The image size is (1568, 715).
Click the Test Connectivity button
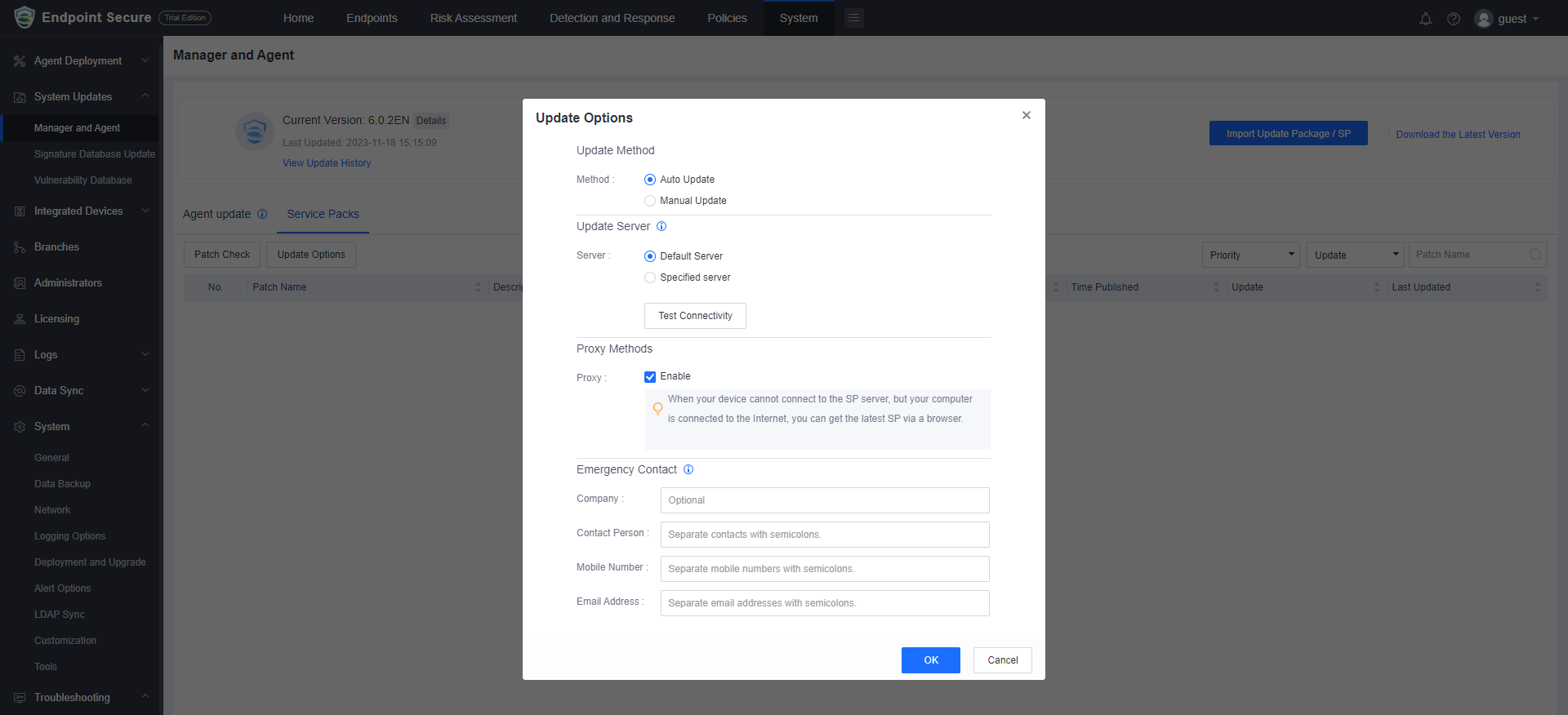pos(695,316)
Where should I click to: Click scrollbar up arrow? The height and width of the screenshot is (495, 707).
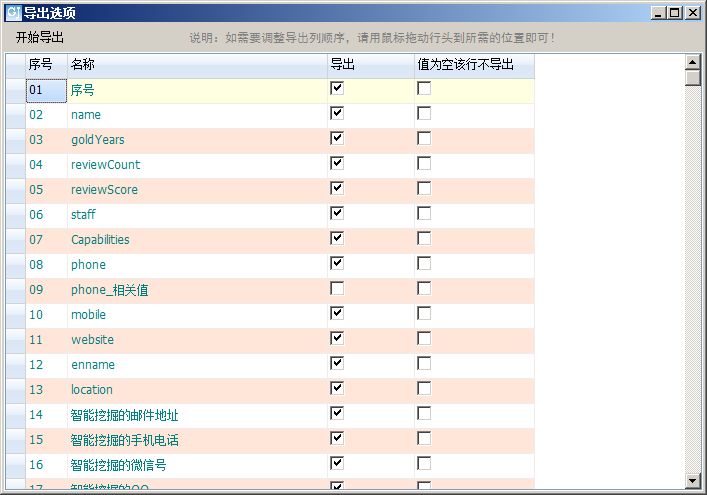tap(692, 62)
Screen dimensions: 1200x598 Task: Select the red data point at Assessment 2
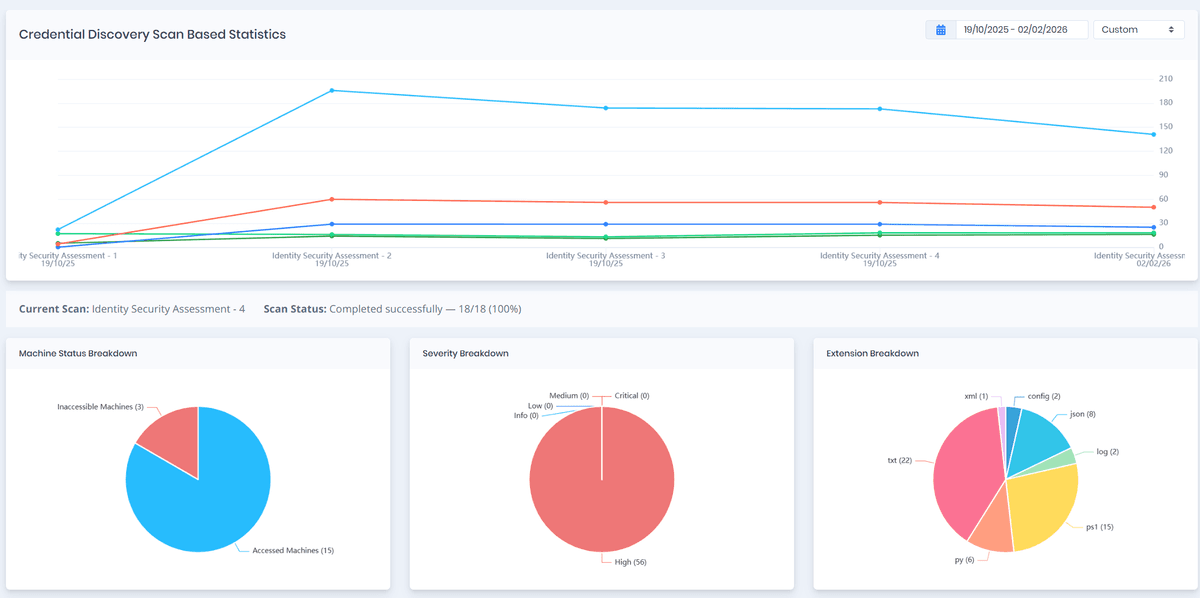click(332, 199)
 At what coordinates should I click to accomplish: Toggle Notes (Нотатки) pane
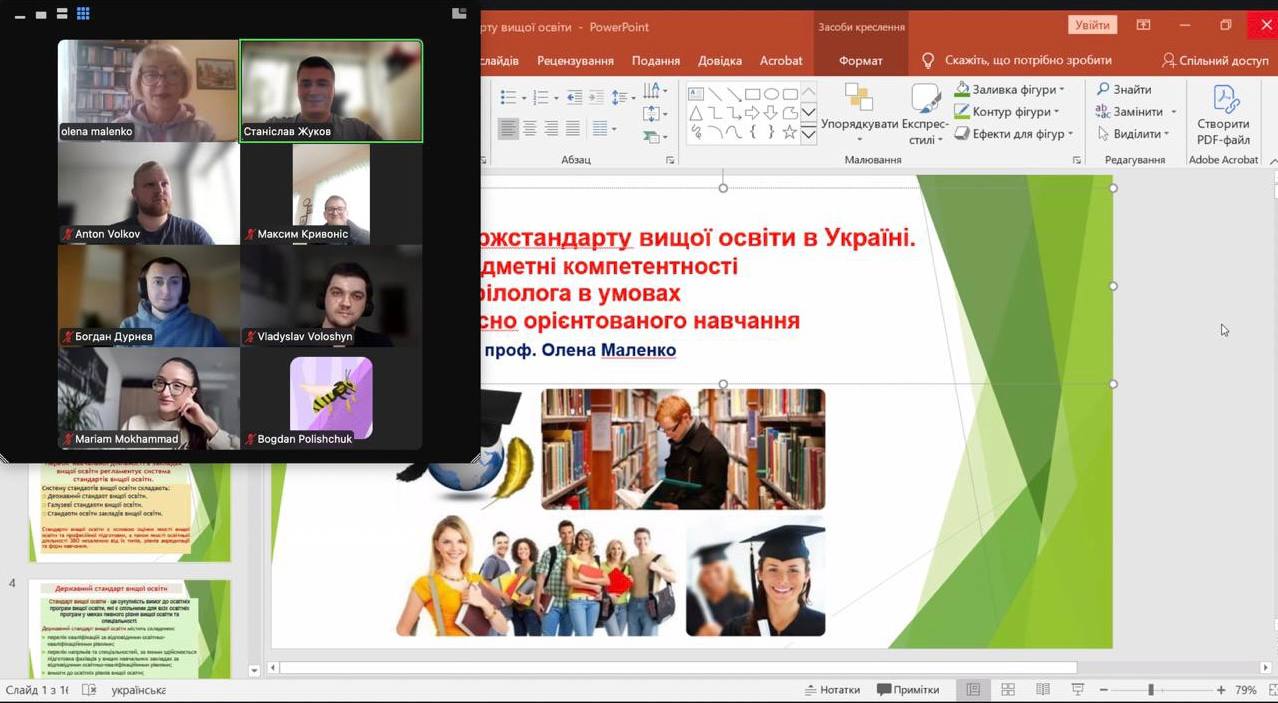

--

EXERCISE DETAILS
Please retype every record above exactly, leaving out the pictures.

RESULT
The image size is (1568, 715).
Click the Test Connectivity button
pos(695,316)
Where should I click to: Click scrollbar up arrow? The height and width of the screenshot is (495, 707).
tap(692, 62)
Screen dimensions: 1200x598 Task: Select the red data point at Assessment 2
click(332, 199)
 At what coordinates should I click to accomplish: Toggle Notes (Нотатки) pane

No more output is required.